The capitalist class have perfected the art of the con. Their cozy phrase, “guest workers,” hides the brutal reality of extreme exploitation.

Workers from impoverished nations pay their way to rich nations to labor for paltry wages with no legal protections and no right to change employers. They are forced to work back-breaking hours, live in substandard conditions, and can be deported any time for any reason. In the truest sense, they are ‘disposable.’

We are told the “guest-worker” system benefits everyone: the “guests” make more money than they could at home; the money they send home helps their families and communities; the sending nations benefit from economic development made possible by remittances; and the receiving country has workers doing jobs that native workers do not want.

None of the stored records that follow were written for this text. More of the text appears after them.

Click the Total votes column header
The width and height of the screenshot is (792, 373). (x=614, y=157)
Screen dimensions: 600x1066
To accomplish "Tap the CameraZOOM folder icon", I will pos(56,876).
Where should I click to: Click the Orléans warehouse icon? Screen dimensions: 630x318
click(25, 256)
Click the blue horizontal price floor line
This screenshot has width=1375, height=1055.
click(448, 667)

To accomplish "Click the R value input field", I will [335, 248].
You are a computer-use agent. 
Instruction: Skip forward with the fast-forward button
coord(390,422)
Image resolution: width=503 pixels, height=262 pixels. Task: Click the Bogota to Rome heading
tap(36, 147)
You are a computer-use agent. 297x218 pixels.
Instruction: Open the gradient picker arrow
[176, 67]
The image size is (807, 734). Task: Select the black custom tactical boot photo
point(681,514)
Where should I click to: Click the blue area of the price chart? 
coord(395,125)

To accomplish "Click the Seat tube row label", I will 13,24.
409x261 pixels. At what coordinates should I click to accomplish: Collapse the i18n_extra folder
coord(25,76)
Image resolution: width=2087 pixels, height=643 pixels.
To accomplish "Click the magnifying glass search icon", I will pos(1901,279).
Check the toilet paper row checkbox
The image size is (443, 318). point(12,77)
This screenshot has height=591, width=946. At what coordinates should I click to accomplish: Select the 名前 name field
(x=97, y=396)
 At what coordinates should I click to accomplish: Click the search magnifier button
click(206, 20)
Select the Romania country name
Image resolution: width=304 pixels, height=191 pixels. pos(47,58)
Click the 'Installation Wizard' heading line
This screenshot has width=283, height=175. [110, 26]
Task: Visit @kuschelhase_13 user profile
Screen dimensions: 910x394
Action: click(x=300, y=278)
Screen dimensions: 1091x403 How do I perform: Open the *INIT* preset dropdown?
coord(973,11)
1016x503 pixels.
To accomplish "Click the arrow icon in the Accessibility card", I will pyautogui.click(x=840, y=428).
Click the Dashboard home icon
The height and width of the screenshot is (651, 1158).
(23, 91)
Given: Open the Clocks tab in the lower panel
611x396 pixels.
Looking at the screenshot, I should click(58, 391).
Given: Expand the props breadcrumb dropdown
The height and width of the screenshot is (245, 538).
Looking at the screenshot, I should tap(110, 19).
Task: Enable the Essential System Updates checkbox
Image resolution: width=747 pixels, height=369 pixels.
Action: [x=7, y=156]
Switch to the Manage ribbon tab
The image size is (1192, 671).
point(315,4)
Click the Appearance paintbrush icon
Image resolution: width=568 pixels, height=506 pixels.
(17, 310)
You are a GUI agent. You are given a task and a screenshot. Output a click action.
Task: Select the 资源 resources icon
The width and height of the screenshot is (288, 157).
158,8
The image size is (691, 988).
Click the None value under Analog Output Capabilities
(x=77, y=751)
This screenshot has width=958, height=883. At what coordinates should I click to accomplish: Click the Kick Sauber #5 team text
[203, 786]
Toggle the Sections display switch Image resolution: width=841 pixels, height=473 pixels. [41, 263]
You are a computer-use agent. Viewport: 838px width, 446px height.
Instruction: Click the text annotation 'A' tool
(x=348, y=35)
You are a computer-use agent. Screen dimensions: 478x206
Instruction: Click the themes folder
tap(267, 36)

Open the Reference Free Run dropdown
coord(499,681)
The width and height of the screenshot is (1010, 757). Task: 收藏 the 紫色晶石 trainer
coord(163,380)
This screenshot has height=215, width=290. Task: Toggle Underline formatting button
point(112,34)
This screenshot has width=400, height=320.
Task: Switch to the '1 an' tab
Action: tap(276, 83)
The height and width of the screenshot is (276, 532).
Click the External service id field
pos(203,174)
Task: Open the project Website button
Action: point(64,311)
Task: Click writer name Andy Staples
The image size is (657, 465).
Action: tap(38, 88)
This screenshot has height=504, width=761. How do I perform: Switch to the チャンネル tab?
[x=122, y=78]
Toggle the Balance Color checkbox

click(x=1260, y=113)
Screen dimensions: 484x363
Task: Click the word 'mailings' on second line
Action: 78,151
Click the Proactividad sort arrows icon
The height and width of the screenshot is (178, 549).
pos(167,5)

Everyone wins. NOT.

In Guest Workers and Resistance to U.S. Corporate Despotism, Immanuel Ness exposes every one of these sentiments as a bald-faced lie. Using statistics and interviews with Indian and Jamaican workers, Ness shows how the global temp-worker system benefits only the capitalist class and drives down conditions for ALL workers.

Labor shortage?

Ness links the decline in state support for education with the ease of importing skilled foreigners who will work for less.

There is no shortage of American labor, skilled and unskilled. Ness documents how, even as unemployment rose among American information technology (IT) workers, IT corporations were pleading a shortage of workers in order to acquire more cheap programmers from India. In South Carolina, a state with persistently high unemployment, the hospitality industry imports thousands of temporary Caribbean workers every season.

The donor nations do not benefit. Their economies are distorted to supply workers for export. High unemployment and the elimination of publicly-funded social services (demanded by the World Trade Organization, the World Bank, and the International Monetary Fund) force workers to migrate for jobs to help their families pay for education, medical care, and other social services that were previously provided by the State. Long absences tear families apart and contribute to social breakdown.

The hunger for capital is relentless. Corporations that can move production to areas of cheaper labor do so. The ‘disposable’ immigrant worker is the employers’ solution for industries that cannot move, like hospitality and medical care. These workers are not protected by U.S. labor laws; they get no benefits; they can be discharged when not needed; and they can be deported for protesting or organizing. They also serve as a permanent surplus of cheap labor that undermines the ability of native workers to protect their unions, wages, and benefits.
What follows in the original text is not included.